Elizabeth: The Struggle for the Throne by David Starkey focuses on Elizabeth Tudor’s childhood and rise to power, rather than the majority of Elizabeth biographies that focus on her entire life or just her reign. I knew a bit about Elizabeth’s upbringing before reading this book, but Starkey filled in the gaps and offered interesting information regarding the young Elizabeth’s interactions with those around her. One point I’ve always found interesting was the “frenemy” relationship Elizabeth had with her half-sister, Mary, whose mother was the Spanish Catherine of Aragon. Growing up, Elizabeth and Mary suffered much the same in being “de-legitimatized” in favor of their younger half-brother Edward, whose mother was Jane Seymour. While Edward was alive, the young women commiserated their lot with each other, yet held tenderness toward their younger brother. Elizabeth, however, was closer to Edward in age and seemed to perhaps have a stronger bond with him than Mary. This case may also be due to the fact that both Elizabeth and Edward were Protestant, while Mary remained a staunch Catholic like her mother.
Although a princess, Elizabeth did not necessarily have a great childhood. She, along with her siblings, was shuffled among different guardians after her stepmother, Catherine Parr died.
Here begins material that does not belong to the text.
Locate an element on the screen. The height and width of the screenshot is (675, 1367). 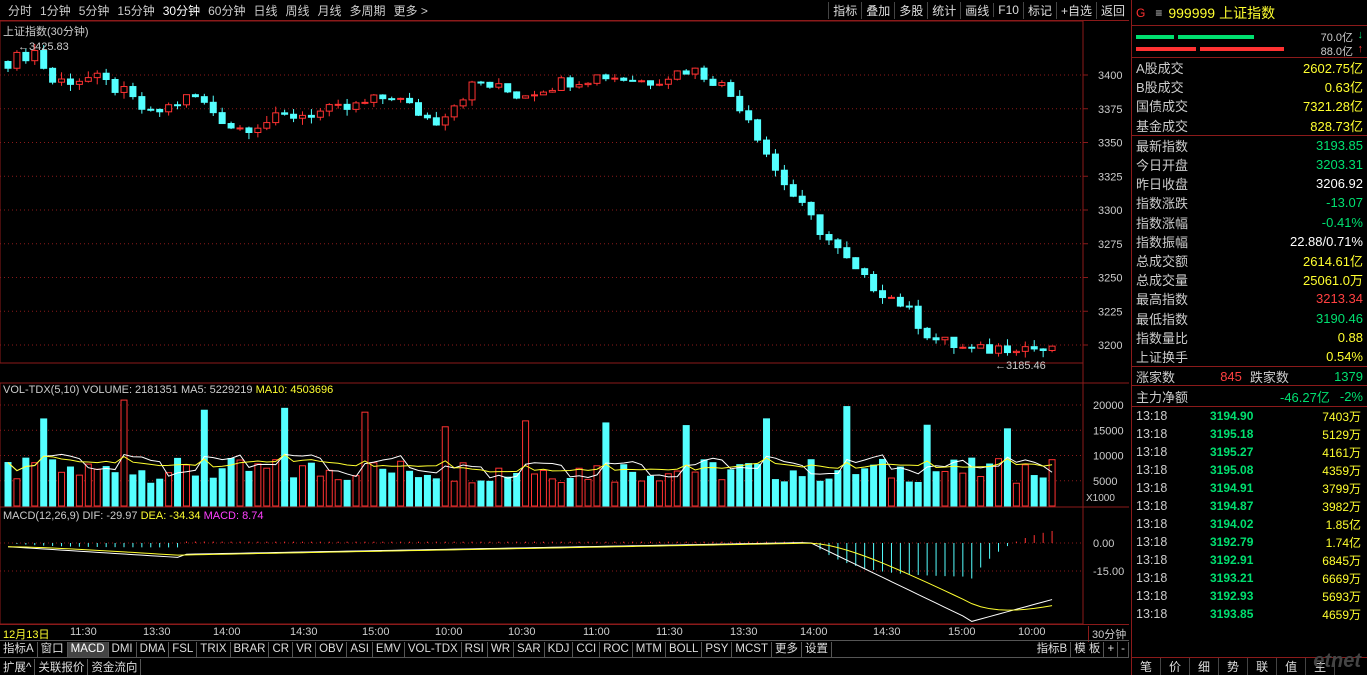
indicator-tab-19: ROC is located at coordinates (616, 649).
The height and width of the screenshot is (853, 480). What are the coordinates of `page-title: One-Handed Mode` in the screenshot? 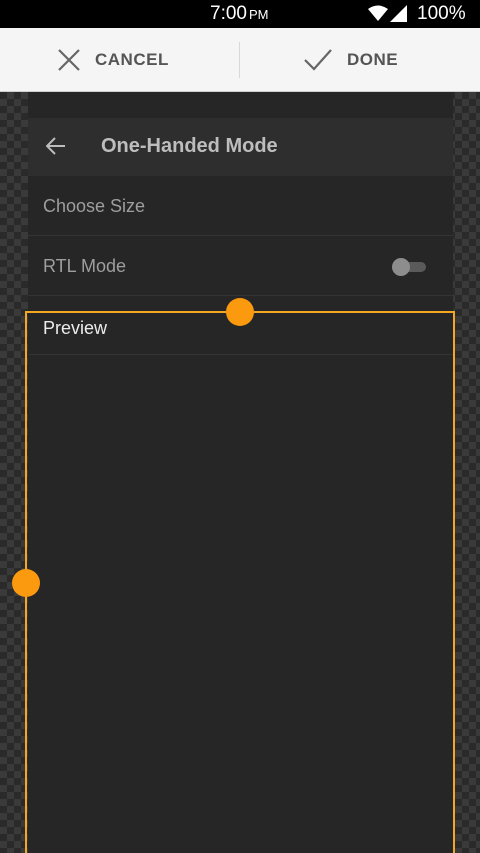 It's located at (190, 146).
From what I gather, Catherine was actually kind and nurturing to Henry’s children and even led by example. Catherine had slightly “radical” religious beliefs at the time, and I believe Elizabeth absorbed those qualities, which only enhanced her Tudor qualities of ambition, confidence, and independence. Another adult who shaped her experience as a young woman was Thomas Seymour, brother of the late Jane Seymour. He was a guardian to Elizabeth after Catherine Parr’s death, but the relationship between him and Elizabeth is fraught with speculation. Even though Thomas in fact married Catherine Parr after Henry’s death, Thomas seems to have preferred Elizabeth as his wife despite her age. Historians are split on the relationship between the two: was it sexually abusive or was it consensual? The famous assault in the garden where Elizabeth had her gown cut up certainly points to abuse. Perhaps Elizabeth’s early negative experiences with Thomas Seymour instilled within her the belief that she must keep men at an arm’s length, for any man close to her only ever wanted her for her power. Elizabeth understood from an early age the importance, for herself and for the Crown, to maintain control over her own lands and legacy without a man taking that from her.
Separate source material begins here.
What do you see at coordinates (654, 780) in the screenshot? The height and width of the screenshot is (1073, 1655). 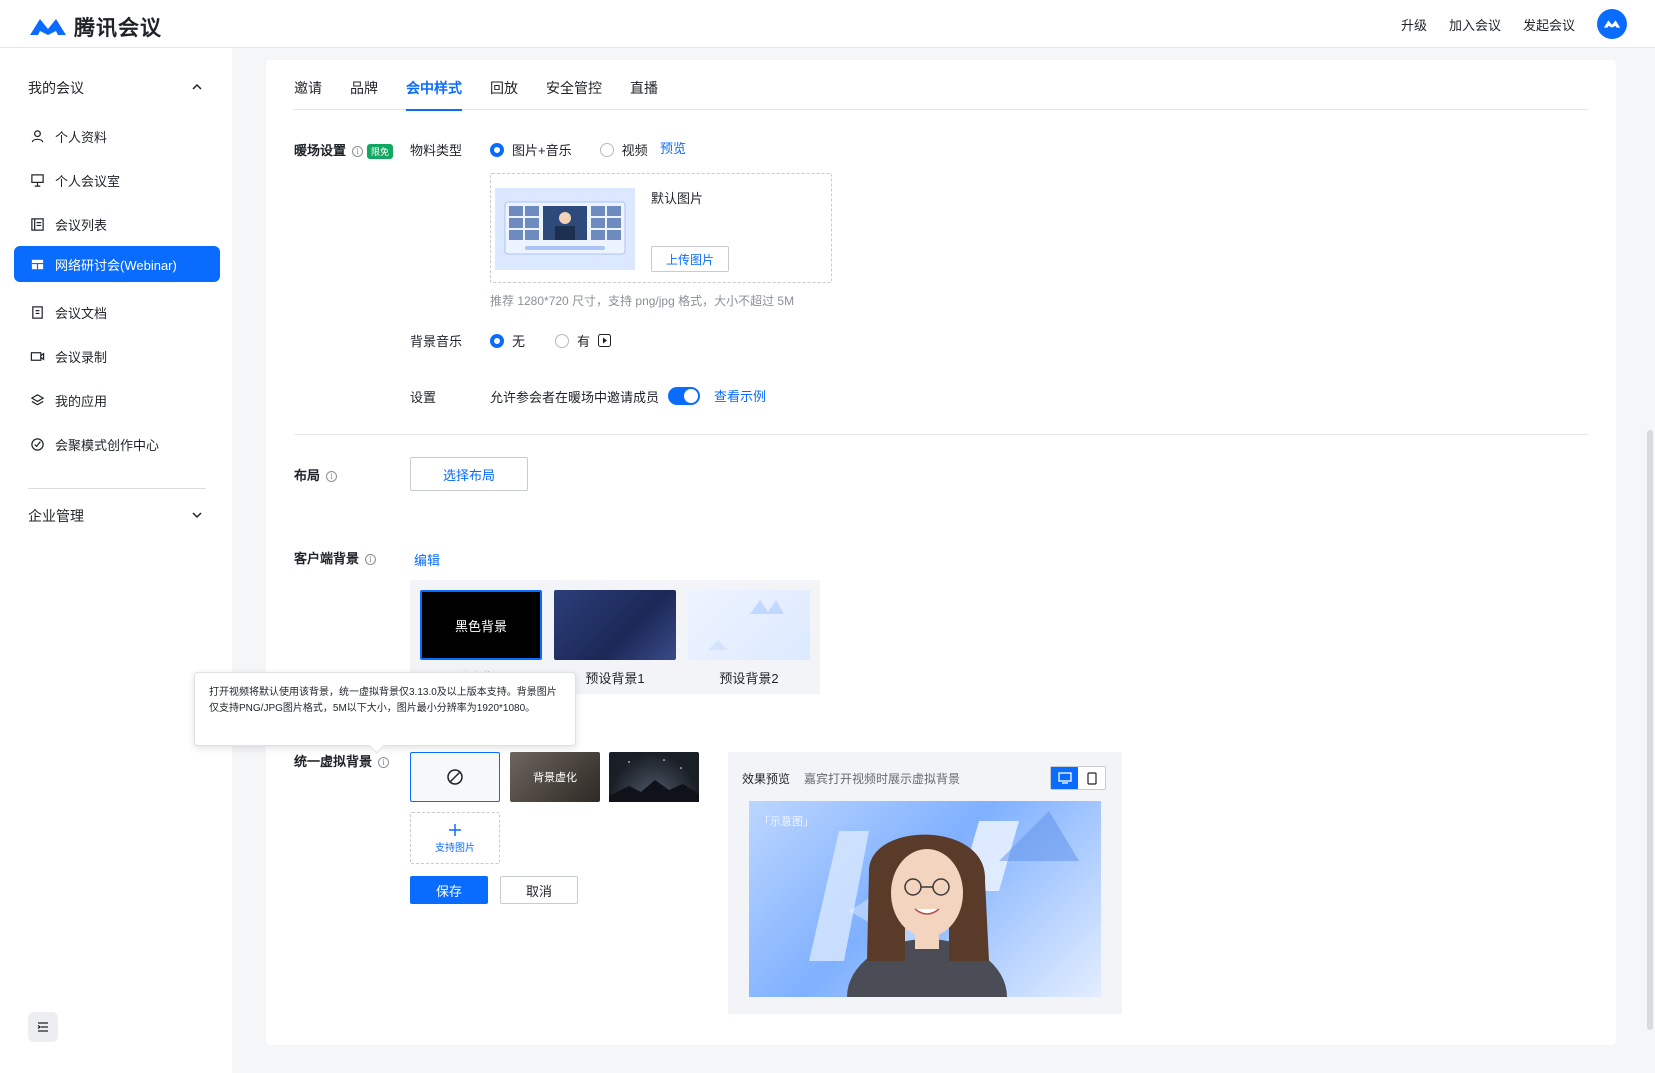 I see `mountain-stars-icon` at bounding box center [654, 780].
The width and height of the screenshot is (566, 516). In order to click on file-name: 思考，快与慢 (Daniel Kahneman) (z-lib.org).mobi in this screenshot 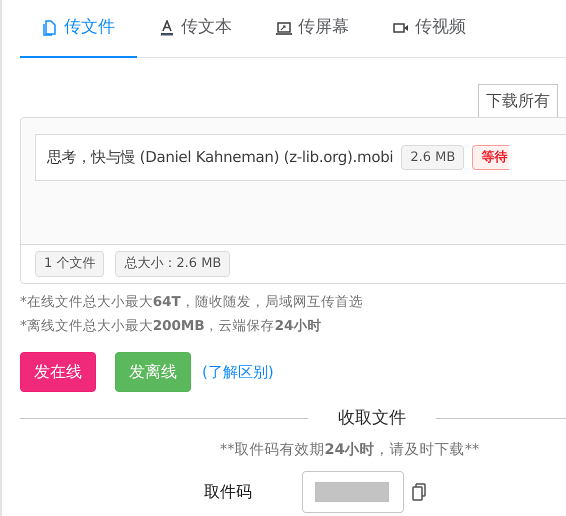, I will do `click(220, 158)`.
The religious divide between the Mary and Elizabeth, as well as the bad blood between their mothers, was enough to slowly and surely drive a wedge between the sisters. And when Mary took the Crown after the young Edward passed away, she cracked down on England to return to “the old religion” and align itself with Spain and the Habsburgs. In turn, she married King Philip of Spain, who was a very unpopular choice to the English people. Mary’s mistakes as Queen snowballed, and fueled by her rigid ways, soon imprisoned Elizabeth. To be fair, there were several plots occurring behind the scenes to get Elizabeth the Crown. All of which, Elizabeth claimed to know nothing about–although being an astute and politically minded young woman, I’m sure she knew and was involved.
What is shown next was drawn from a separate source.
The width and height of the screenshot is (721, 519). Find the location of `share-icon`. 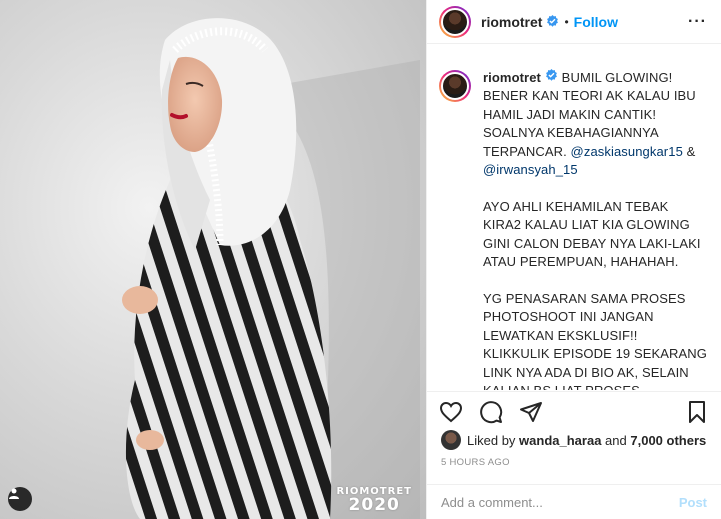

share-icon is located at coordinates (531, 412).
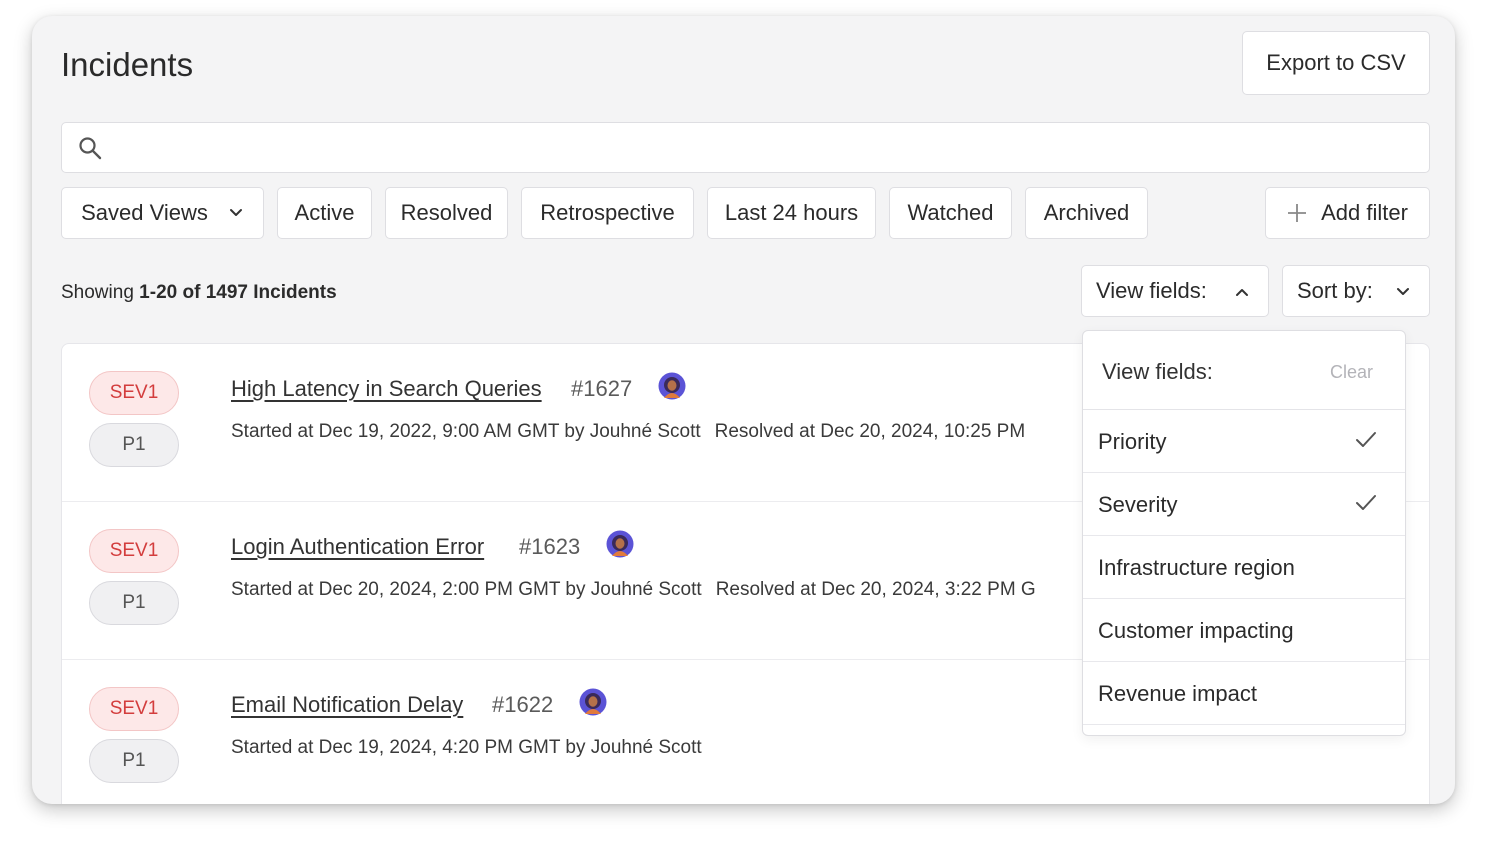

If there is one thing that is consistent about Elizabeth’s rise to the throne, it’s that she was both her father’s daughter and her mother’s daughter: the product of ambition, intelligence, and cunning. Learned in literature, history, and various languages, Elizabeth was a born politician. At the same time, she always craved to be viewed favorably by her people and thus took a measured and counselled approach to much that she did, notably her slow transition away from Catholicism so as not to alienate half of the population. Despite her fierce independence, she understood the wisdom and value in taking advice from others for the good of the kingdom and to maintain popularity within her kingdom (aspects that were all in stark contrast to Mary’s reign.) Elizabeth was influenced by Mary and her reign in that she used it as a clear example of what NOT to do. Among these points: not to relinquish herself to a foreign power (like Mary to Philip), or a man, for the good of the Crown.
An interesting and enlightening biography of Elizabeth’s rise to the throne, David Starkey’s book will make you appreciate one of the greatest Queens in English history even more. I found the chapters about the religious transitions to be a be dry and dragging, but other than that, the personal details of Elizabeth’s experiences and personality were fascinating.